[ncdnhc-discuss] [long] The NCDNHC's .org report is numerically inconsistent.

Tue Aug 20 22:48:29 CEST 2002

On 2002-08-20 15:18:42 -0400, Milton Mueller wrote:

>Annex 5 (an Excel file) was not formatted for public view, it was 
>used purely for calculation purposes. That is why it appears  
>confusing. We didn't sort the data by the final scores, which is 
>what you complained about in your first message, because we didn't 
>think it would show up in the final report.

Well, the table on page 49 is in fact a bit worse than just that:  
The names column is sorted by the actual final score.  The  
responsiveness column is sorted in decreasing order (ups, not  
precisely - neustar and register.org fall out of that pattern - ok,  
it's just not sorted in any sensible way at all ;).  The support and 
differentiation columns are once again sorted by the actual final  
score.  Consequently, the "total" column of that table is just  
garbage, since it adds up scores coming from different applications.

The more I think about this, the more this looks like someone did  
serious damage by trying to sort this table.

Mh.  Looking more closely, it seems like the same numbers also made  
it into the table on page 47, but in a different order.  This entire 
appendix 5 is extremely confusing and should be cleaned up and  
re-published.

>ISOC really is a 21.25, check your arithmetic. I think you made 
>the arithmetic mistake this time ;-)

I don't think so (I hope this makes it to you in reasonably readable 
form):

ISOC	3	3	5	5	3	5	2
weight	2.0	0.25	0.5	1.0	1.0	1.0	0.5

	6	+ 0.75	+ 2.5	+ 5	+ 3	+ 5	+ 1 = 23.25

I'm attaching a spreadsheet for you.  Column I has your results,  
column J has a forumla.  They _should_ agree...

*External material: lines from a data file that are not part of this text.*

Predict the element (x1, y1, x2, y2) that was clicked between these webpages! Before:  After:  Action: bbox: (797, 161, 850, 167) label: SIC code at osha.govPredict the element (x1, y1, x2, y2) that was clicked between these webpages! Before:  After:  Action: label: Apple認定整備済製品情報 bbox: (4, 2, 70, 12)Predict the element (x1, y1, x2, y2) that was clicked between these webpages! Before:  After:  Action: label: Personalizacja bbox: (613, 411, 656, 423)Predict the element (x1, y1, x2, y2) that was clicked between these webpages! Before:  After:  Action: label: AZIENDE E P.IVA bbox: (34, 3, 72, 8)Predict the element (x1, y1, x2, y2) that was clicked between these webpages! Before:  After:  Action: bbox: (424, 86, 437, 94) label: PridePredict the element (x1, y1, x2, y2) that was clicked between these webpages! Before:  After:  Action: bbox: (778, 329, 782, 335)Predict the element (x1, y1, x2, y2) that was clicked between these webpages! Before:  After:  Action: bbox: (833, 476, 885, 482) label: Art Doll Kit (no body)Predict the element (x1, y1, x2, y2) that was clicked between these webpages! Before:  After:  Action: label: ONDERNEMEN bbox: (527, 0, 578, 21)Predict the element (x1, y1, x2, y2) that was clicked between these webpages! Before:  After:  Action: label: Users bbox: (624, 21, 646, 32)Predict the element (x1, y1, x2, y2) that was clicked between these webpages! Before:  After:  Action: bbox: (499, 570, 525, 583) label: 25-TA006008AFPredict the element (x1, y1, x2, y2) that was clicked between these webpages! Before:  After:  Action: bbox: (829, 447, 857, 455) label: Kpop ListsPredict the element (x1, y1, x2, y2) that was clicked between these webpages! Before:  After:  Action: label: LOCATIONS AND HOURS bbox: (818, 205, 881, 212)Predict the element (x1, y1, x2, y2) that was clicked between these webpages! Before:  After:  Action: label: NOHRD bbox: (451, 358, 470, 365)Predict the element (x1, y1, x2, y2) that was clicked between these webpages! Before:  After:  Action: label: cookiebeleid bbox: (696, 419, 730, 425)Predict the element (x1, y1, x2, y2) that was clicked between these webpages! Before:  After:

>I don't agree with your critique of averaging the
>rankings. The problem is that the different dimensions
>of evaluation - differentiation, public support, and 
>responsiveness/governance - are not commensurable. 
>In ranking applications on each of the three dimensions,
>we created distinct numerical scales - one for "public 
>support" one for differentiation, and one for governance. 
>Each of these scales is SOMEWHAT arbitrary, but 
>does have internal consistency in measuring the specific
>thing it is measuring.  

Agreed, with the exception of "public support".  More about that  
further below.

>But to then treat all 3 of those scales as if they could be 
>measured against each other takes the arbitrariness well past the 
>breaking point. We don't really know HOW a score of 21.75 in 
>"responsiveness" relates to a score of 84 in "public support." And 
>it is, in my opinion, bad practice to "normalize" or combine them 
>in any way. So the ONLY useful measure of an overall ranking, 
>imho, is to average the rankings themselves, or simply to look at 
>the three rankings together.

Looking at the three rankings together - in the way the Gartner  
people did this with the technical evaluation - is probably the best 
approach: Give the respective scores in a matrix, and color-code the 
fields according to the tiers in the individual categories (see  
results.xls, attached).  That makes for a very nice, graphical  
presentation to the board which clearly, and at a glance,  
demonstrates who has what strenghts and weaknesses,

Of course, you are right that arbitrary normalizations are a  
considerable problem.  However, you are in that business anyway by 
summing up scores for various aspects of governance and 
responsiveness in table 2, for instance.  Your judgement on the 
relative importance of these aspects is encoded in the weights you 
apply.

Pretending that you don't make that judgement by averaging ranks 
just doesn't work: Because, by just averaging ranks, you give the  
same weight to relatively unimportant, minor differences (for  
instance, the difference between Unity and GNR in the responsiveness 
scoring; same tier) as to major differences (like the one between  
Unity and register.org on the differentiation criteria scale;  
different tiers).  

On their respective scales, you even make the difference of  
assigning these to different tiers, and in the final evaluation, you 
just say that the differences are basically the same thing.  That  
doesn't make much sense to me.

Now, for the "public support" category (see my blog for a much more  
 - possibly too - polemic version of this): In this category, I have  
the strongest reservations.  To begin with, the other categories  
may include some arbitrary judgement on your side, but there is  
certainly a lot of valuable information in this, at the very least  
on the "tier" level - in particular since tiers have a reasonable  
safety margin between them in most cases.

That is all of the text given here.